FESTA LITURGICA DELLA BEATA VERGINE MARIA ADDOLORATA

Nella Chiesa Cattolica la devozione ai dolori di Maria fu assai prima popolare che liturgica. Fu Papa Pio VII (1814) che, in ricorso delle sofferenze inflitte da Napoleone alla chiesa nel suo capo, introdusse nella liturgia la celebrazione dei dolori di Maria.

La memoria devozionale e liturgica è da sempre un invito a ricordare il problema del dolore, della sofferenza presente nella chiesa, nei suoi figli, nel mondo e a trovare in Maria certa consolazione e speranza. La piccola comunità cristiana di Tarmassia si è affidata al culto della Beate Vergine Madonna Addolorata fin dalle sue origini. Ne rendono testimonianza le espressioni artistiche più illustri nella chiesa parrocchiale e i segni di pietà disseminati sul territorio.

La statua dell’Addolorata, che raffigura la “Pietà”, è portata in processione per le vie di Tarmassia fin dal 1717. L’antica statua lignea si conserva nella chiesa parrocchiale e viene esposta alla venerazione dei fedeli durante tutto il mese di settembre.


UNA NUOVA VESTE CUCITA AD HOC

Nata come Festa dedicata alla B.V.M. Addolorata, successivamente “Sagra di Settembre”, la Sagra dal 2007 ha assunto una veste simpatica e assai originale: la “Sagra de l’Anara Pitanara”.

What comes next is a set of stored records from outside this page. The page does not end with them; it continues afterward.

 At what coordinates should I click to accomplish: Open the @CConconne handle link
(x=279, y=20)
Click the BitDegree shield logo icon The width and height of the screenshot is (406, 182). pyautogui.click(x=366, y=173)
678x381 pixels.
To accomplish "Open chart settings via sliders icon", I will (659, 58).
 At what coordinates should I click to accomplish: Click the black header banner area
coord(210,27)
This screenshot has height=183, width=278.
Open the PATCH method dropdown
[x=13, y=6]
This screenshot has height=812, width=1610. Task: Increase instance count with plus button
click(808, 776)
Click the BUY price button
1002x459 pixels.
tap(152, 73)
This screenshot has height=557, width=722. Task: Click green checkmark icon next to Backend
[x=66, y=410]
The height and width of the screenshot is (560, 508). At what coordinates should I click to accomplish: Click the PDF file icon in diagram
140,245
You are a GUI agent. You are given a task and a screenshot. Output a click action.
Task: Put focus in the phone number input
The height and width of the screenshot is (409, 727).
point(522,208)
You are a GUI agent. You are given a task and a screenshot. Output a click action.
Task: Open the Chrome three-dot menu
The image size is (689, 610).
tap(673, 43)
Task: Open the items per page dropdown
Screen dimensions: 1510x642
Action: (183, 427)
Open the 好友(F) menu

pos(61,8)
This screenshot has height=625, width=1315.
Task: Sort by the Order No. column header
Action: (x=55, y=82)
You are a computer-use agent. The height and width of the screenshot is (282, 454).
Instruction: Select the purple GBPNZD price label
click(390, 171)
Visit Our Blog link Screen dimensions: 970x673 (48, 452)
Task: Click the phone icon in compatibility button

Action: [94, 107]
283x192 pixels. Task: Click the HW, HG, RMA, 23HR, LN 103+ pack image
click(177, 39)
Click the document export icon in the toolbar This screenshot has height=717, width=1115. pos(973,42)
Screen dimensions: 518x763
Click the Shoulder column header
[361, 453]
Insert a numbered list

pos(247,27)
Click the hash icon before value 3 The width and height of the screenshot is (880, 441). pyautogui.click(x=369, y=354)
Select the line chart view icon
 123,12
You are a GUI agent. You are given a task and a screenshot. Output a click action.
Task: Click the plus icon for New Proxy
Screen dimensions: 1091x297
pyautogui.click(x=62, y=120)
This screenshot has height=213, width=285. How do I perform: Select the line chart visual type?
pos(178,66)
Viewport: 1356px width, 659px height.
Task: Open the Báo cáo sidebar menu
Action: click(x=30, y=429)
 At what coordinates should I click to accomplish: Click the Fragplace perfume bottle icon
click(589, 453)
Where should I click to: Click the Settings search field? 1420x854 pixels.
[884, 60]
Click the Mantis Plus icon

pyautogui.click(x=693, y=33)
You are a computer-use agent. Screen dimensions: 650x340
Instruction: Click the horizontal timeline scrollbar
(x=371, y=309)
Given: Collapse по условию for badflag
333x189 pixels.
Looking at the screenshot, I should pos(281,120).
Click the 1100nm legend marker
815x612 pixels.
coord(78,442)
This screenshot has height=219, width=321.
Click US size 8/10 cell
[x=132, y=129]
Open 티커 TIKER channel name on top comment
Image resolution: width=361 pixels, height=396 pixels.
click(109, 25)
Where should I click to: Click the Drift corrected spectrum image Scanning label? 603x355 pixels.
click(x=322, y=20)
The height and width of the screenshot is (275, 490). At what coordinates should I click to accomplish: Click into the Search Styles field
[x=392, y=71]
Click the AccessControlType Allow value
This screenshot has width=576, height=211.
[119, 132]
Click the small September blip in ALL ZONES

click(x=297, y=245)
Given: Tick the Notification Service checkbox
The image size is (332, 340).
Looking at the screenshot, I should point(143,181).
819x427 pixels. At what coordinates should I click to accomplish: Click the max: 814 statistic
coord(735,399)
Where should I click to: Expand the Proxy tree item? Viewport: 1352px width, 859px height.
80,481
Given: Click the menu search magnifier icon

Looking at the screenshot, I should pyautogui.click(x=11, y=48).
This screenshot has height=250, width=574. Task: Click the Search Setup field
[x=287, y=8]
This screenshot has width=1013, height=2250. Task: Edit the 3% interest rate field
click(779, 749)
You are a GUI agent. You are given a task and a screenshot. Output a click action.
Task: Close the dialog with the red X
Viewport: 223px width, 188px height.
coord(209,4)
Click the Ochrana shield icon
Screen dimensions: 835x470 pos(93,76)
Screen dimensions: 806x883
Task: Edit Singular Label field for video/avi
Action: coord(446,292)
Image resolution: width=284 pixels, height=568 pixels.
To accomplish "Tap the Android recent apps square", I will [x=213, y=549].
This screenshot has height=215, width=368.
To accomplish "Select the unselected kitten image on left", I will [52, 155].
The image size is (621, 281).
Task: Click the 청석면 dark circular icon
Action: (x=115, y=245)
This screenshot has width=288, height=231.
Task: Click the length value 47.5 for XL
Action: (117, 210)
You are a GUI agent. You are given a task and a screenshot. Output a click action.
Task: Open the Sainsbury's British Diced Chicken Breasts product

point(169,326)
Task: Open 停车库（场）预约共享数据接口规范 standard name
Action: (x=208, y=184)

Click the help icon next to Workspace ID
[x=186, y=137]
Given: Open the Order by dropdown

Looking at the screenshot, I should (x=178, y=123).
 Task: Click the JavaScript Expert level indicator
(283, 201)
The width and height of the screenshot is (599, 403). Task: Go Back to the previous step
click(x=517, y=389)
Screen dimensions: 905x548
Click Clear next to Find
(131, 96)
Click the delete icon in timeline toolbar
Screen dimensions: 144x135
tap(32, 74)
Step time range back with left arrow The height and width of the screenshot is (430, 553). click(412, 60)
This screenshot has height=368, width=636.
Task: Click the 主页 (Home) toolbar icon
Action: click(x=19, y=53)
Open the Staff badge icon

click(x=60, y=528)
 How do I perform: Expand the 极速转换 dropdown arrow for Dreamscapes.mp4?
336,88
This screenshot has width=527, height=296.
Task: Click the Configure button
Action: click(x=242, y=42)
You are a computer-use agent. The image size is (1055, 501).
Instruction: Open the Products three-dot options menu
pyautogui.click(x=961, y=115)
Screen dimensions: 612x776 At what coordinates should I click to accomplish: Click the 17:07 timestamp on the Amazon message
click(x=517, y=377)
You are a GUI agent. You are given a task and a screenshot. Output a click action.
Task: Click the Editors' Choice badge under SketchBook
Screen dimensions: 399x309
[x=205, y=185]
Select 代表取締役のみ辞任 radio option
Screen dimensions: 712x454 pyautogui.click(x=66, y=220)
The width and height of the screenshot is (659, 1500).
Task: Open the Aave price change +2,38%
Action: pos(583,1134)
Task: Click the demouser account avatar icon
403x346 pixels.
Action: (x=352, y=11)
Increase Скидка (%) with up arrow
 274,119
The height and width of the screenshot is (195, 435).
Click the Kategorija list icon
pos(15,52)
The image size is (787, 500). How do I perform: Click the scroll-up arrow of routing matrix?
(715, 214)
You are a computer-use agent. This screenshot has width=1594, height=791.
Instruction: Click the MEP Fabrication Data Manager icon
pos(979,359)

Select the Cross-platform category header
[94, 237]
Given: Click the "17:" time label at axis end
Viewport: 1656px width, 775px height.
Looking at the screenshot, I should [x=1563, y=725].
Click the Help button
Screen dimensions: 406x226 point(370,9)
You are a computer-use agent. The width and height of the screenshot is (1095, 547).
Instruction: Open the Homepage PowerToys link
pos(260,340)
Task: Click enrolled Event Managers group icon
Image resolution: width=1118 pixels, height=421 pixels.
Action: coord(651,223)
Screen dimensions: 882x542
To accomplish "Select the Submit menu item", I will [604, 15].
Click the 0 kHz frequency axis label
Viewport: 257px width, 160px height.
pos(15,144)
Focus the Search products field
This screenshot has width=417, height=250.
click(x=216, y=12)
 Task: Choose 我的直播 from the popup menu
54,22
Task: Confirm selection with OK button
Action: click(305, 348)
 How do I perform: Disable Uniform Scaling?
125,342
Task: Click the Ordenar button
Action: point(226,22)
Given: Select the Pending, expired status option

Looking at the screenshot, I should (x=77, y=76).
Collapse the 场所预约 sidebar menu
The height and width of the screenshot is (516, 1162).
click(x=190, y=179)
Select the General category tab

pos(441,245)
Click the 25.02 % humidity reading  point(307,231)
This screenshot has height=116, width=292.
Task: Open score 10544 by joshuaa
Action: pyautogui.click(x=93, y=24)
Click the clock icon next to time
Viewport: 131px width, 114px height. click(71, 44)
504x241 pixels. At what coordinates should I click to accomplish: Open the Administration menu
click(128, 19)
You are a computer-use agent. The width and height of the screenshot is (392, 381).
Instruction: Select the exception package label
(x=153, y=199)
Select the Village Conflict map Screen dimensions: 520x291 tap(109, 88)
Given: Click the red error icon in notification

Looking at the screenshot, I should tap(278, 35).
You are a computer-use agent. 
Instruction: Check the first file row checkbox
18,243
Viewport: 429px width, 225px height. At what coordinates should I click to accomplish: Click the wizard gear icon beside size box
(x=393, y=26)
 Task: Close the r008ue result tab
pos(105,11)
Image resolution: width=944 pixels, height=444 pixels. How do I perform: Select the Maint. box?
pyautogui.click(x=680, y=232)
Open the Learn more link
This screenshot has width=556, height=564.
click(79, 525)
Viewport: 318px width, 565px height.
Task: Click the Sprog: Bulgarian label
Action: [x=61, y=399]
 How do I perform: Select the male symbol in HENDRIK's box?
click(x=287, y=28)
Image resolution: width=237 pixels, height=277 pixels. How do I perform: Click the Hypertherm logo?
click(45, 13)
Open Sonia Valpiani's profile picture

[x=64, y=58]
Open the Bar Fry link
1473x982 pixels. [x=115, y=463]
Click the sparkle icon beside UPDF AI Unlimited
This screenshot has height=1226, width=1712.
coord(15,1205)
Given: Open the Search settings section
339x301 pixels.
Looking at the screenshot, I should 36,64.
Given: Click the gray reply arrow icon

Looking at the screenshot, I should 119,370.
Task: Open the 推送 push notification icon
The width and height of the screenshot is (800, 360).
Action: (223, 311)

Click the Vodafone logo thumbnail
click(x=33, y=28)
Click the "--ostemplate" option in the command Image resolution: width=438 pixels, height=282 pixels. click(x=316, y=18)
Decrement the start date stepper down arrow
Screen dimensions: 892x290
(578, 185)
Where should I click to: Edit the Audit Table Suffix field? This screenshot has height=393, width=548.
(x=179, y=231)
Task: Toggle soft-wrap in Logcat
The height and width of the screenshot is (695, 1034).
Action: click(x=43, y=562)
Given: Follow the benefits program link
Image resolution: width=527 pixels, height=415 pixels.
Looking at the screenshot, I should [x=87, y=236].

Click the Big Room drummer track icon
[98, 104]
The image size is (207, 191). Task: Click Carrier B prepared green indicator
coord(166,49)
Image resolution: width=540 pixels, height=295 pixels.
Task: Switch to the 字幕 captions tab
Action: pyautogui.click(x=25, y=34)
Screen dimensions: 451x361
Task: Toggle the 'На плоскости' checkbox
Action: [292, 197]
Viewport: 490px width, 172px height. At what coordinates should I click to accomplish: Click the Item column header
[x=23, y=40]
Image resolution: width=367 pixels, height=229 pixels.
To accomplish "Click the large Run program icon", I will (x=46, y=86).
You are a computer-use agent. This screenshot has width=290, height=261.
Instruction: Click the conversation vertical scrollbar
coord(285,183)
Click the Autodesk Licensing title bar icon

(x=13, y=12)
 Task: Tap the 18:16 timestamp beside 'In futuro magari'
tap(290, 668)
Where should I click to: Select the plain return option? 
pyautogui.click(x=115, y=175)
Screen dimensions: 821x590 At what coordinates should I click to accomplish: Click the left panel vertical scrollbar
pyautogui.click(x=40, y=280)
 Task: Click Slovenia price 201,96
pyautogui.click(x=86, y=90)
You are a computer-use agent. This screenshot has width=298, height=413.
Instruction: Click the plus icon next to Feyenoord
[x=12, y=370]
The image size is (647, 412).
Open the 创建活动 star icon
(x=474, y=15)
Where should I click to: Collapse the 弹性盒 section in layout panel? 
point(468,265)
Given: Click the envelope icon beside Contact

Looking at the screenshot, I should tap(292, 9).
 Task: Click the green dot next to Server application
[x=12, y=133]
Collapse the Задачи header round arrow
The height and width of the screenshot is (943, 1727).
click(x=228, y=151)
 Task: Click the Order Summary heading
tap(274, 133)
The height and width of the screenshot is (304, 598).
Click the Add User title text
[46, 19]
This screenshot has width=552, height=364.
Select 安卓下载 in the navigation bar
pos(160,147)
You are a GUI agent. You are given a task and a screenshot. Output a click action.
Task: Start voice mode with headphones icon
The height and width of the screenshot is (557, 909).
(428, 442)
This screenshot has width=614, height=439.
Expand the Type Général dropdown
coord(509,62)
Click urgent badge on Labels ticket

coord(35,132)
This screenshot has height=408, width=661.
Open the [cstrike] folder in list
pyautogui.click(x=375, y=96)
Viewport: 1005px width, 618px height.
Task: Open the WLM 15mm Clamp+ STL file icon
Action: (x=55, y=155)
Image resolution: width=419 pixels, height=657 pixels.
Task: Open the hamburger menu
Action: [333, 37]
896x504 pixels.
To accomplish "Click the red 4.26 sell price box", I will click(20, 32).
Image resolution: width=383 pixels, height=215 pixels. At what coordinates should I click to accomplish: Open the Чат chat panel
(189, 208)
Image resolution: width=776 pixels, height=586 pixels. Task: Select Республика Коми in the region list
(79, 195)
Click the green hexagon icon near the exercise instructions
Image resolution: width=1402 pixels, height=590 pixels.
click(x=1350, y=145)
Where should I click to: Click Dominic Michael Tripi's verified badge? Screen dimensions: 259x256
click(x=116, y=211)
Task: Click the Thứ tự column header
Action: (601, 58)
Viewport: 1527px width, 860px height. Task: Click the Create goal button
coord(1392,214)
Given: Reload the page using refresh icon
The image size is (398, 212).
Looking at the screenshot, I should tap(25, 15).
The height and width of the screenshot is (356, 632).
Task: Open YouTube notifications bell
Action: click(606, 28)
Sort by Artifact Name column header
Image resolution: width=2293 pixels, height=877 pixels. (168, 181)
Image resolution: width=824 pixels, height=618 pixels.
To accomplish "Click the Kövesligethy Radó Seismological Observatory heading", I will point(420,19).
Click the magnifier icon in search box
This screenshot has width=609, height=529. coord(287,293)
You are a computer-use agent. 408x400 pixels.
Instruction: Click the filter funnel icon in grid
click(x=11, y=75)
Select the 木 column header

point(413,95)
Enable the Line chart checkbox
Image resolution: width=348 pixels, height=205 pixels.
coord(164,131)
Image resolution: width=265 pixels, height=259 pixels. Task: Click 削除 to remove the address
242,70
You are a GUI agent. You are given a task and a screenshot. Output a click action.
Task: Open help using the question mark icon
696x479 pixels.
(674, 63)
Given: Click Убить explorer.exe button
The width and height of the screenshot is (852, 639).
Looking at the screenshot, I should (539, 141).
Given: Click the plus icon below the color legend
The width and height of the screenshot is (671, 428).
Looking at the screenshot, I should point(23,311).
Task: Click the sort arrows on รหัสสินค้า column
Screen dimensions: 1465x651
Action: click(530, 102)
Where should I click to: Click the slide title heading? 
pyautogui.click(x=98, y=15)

La manifestazione vuole da sempre essere un’occasione di festa, presentando ottime proposte enogastronomiche, culturali e musicali, ma allo stesso tempo vuole riscoprire le tradizioni di culto della Madonna, ben radicate nel nostro piccolo paese fin dalle sue origini, proponendosi dunque come momento di fede e d’incontro in onore della B.V.M. Addolorata.

Nel corso di questi ultimi anni la Sagra ha raggiunto una grande popolarità e dimensioni inaspettate grazie alle tante proposte che uniscono il sapore della tradizione a idee nuove ed interessanti e all’aiuto di numerosi volontari che offrono il loro tempo gratuitamente.